Wat? zei ik, toen u hier voor het eerst kwam? Ik moet zeggen, u bent vasthoudend.
- Dat is het woord niet, zei hij.
- Me dunkt, zei ik, als u eenmaal bent afgewezen. -
| |
| |
- Ik ben niet afgewezen, zei hij, ik solliciteer nog steeds.
- Dat begrijp ik niet, zei ik.
- Het is geen kwestie van begrijpen, zei hij. En er viel een stilte. Oude mannetjes hebben van die mysterieuze uitspraken. Je kunt er beter geen aandacht aan besteden.
Toen zei hij:
- Hebt u die schilder gezien?
- Zo vaagjes, zei ik.
- Als u ouder wordt, zei hij met een glimlach, zult u hem beter zien.
- O, zei ik, eveneens met een glimlach, maar zolang ben ik niet van plan om hier te wachten.
En weer viel er een stilte. Oude mannetjes hebben van die glimlachen, die alles beter weten. Het is maar het beste om er niet op te letten en ook te glimlachen.
- Het duurt wel lang, zei ik, toen het een poosje stil was geweest.
- U bent nog ongeduldig, zei hij vaderlijk, daarom duurt het zo lang. Maar hij kan nu wel ieder ogenblik komen.
- Wie? vroeg ik.
- De man in het zwart, zei hij, met zijn rechterarm in verband.
- O, zei ik, en wie is dat?
- Het zijn er een heleboel, zei hij, het is steeds een ander.
- En allemaal in het zwart? vroeg ik, met een glimlach, en met hun rechterarm in verband?
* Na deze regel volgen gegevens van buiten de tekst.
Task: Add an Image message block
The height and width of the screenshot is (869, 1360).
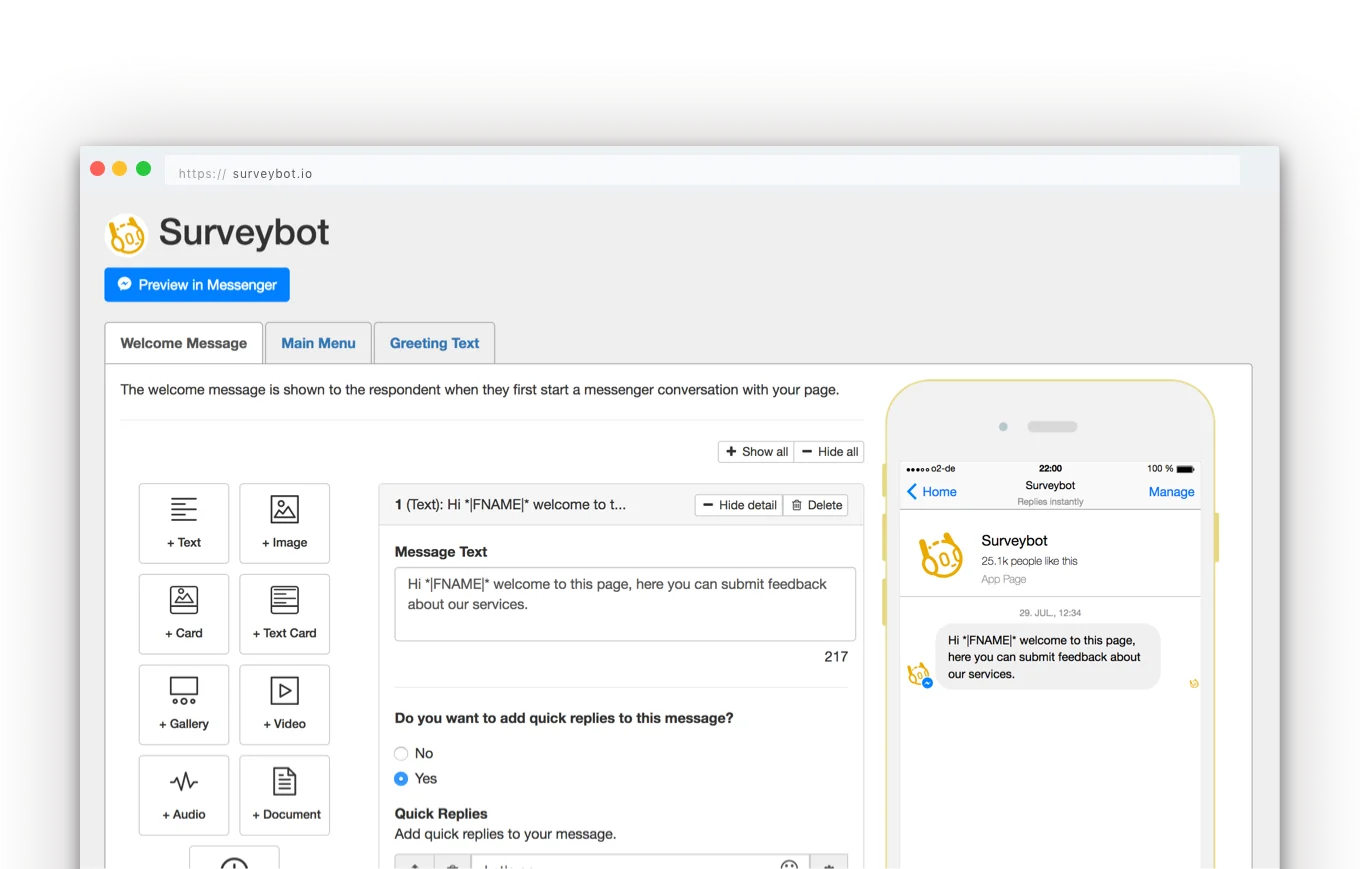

- Nee, zei hij, soms hebben zij gewoon een lege rechtermouw, die in hun zak gestoken is, of een rechterhand die misvormd is, of een ijzeren of houten rechterhand.
- Ik begrijp u niet, zei ik, wat zijn dat voor mensen?
- Ze laten u van de ene antichambre in de andere, zei hij.
- Ik begrijp u hoe langer hoe minder, zei ik, hoeveel antichambres zijn er dan wel?
| |
| |
- O, zei hij, ze zijn wel telbaar, maar ze lopen in een kring, en je komt toch steeds weer in dezelfde terecht.
- Hoe lang bent u hier eigenlijk al? vroeg ik.
- Zestig jaar, zei hij, of langer.
- U bent vasthoudend, zei ik, met een glimlach.
- Dat is het woord niet, zei hij. En er viel een stilte. Ik begreep er niets van. Hij was net een speelgoedaapje dat onder in de speelgoedkist ligt. Het was maar het beste om te glimlachen.
- En waarom hebben al die mensen in het zwart iets aan hun rechterarm? vroeg ik.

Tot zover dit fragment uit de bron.